You may invite them to assist you with a task that makes them feel successful, look at their favorite family photos, sing their favorite song, complete a fun puzzle, enjoy a delicious snack, or take a leisurely stroll to admire the view – even an indoor stroll will suffice.

Instead of focusing on the hallucination, you might also draw their attention to yourself. Try conversing with them if they’re hearing voices. If you are now conversing with these voices, it is more difficult to hear them.

Or, if they are looking at someone or something, try to initiate eye contact by lowering yourself to their level. If they are focused on you, the hallucination may become less powerful or perhaps disappear.

Obtain support to assist you in coping

Caring for someone with hallucinations due to dementia is challenging. Consequently, knowing that you are not alone in dealing with these challenges can be a great comfort.

Therefore, support groups for caregivers are strongly advised. Life can be made easier by exchanging and receiving information and recommendations from others.

Consult a physician to determine whether there are medical causes for the symptoms.

You may wish to consult with your older adult’s physician to determine whether there is a medical cause for their hallucinations. This wouldn’t change how you respond, but it could help you find strategies to decrease or eliminate the habit.

Dehydration, urinary tract infections, kidney or bladder infections, brain injuries from a fall, and discomfort are some examples of medical conditions that might create hallucinations.

Or, if your senior just started a new prescription, it could be a nasty side effect or an interaction with another medication. Notify the physician immediately of any behavioral changes.

Moreover, if your elderly loved one is experiencing hearing or visual difficulties, this might easily explain why they are perceiving things that are not present.

If their or your safety is in jeopardy, contact a physician immediately.

If your elderly loved one’s hallucinations are causing them great discomfort or are causing them to harm themselves or others, contact their doctor immediately for assistance.

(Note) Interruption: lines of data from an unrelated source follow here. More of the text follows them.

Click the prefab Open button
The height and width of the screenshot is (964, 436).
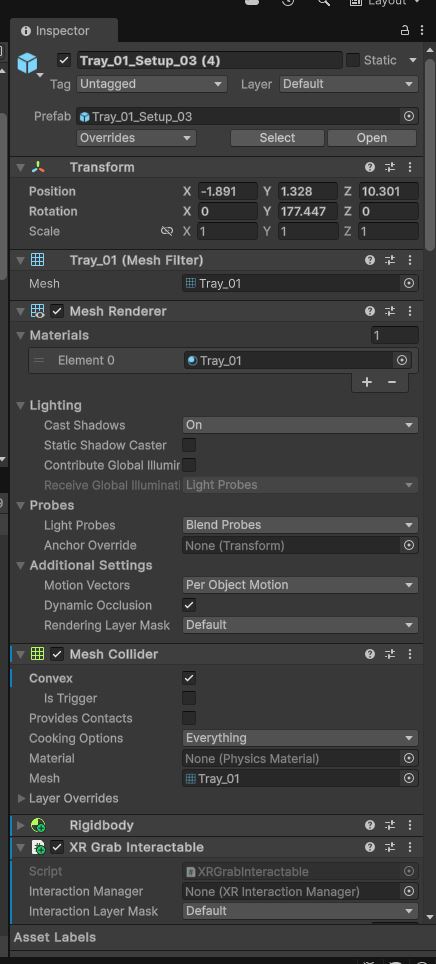tap(372, 138)
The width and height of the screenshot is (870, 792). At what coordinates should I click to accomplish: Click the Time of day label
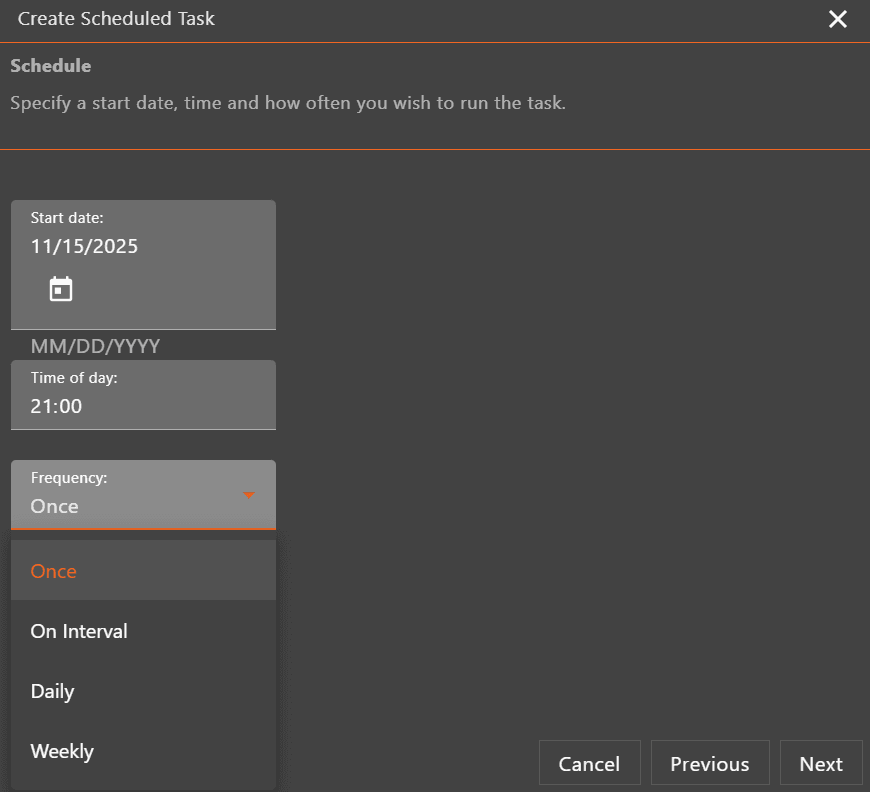click(x=74, y=378)
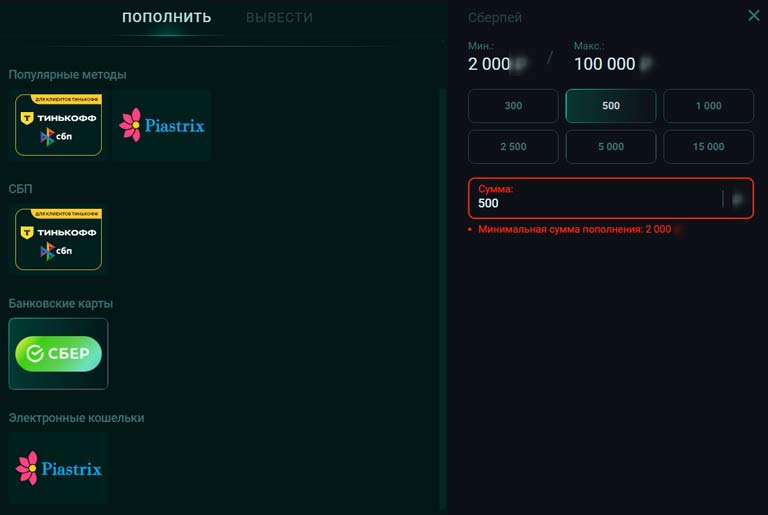Image resolution: width=768 pixels, height=515 pixels.
Task: Click the 100 000 maximum value
Action: (x=605, y=64)
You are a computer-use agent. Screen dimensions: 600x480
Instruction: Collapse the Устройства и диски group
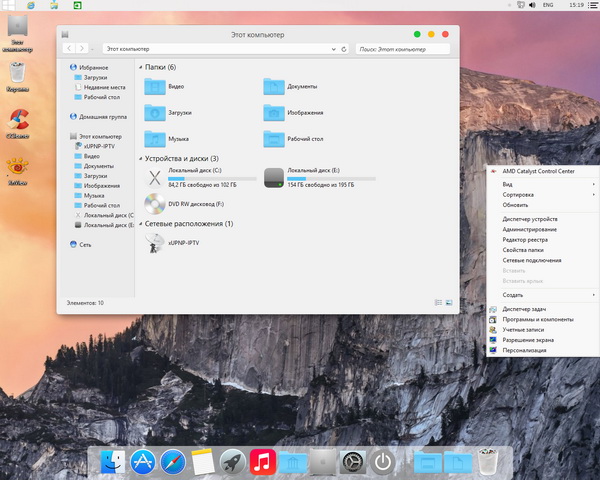pyautogui.click(x=141, y=159)
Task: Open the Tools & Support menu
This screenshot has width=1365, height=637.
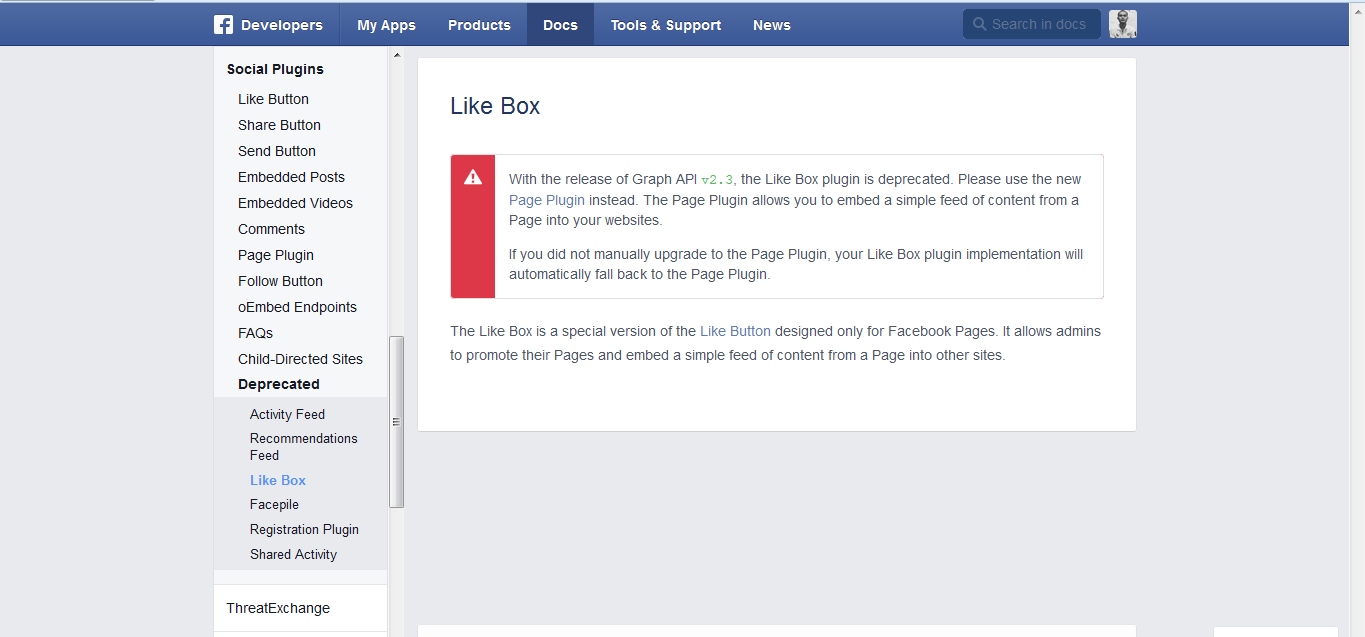Action: pos(665,24)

For instance, they may be striking out to protect themselves against a perceived aggressor, attempting to flee from something that frightens them, or attempting to avoid another threat.

These types of acts might easily result in injuries for both parties involved. Describe the symptoms, how frequently they occur, and whether their intensity or frequency has increased or decreased when you speak with their doctor.

It’s helpful if you’ve kept a journal or made notes that can help the doctor get a better idea of what’s happening.

If non-drug treatments are ineffective and there is no underlying medical disease generating hallucinations, cautious use of behavioral medicine may enhance the quality of life by decreasing the severity and frequency of hallucinations.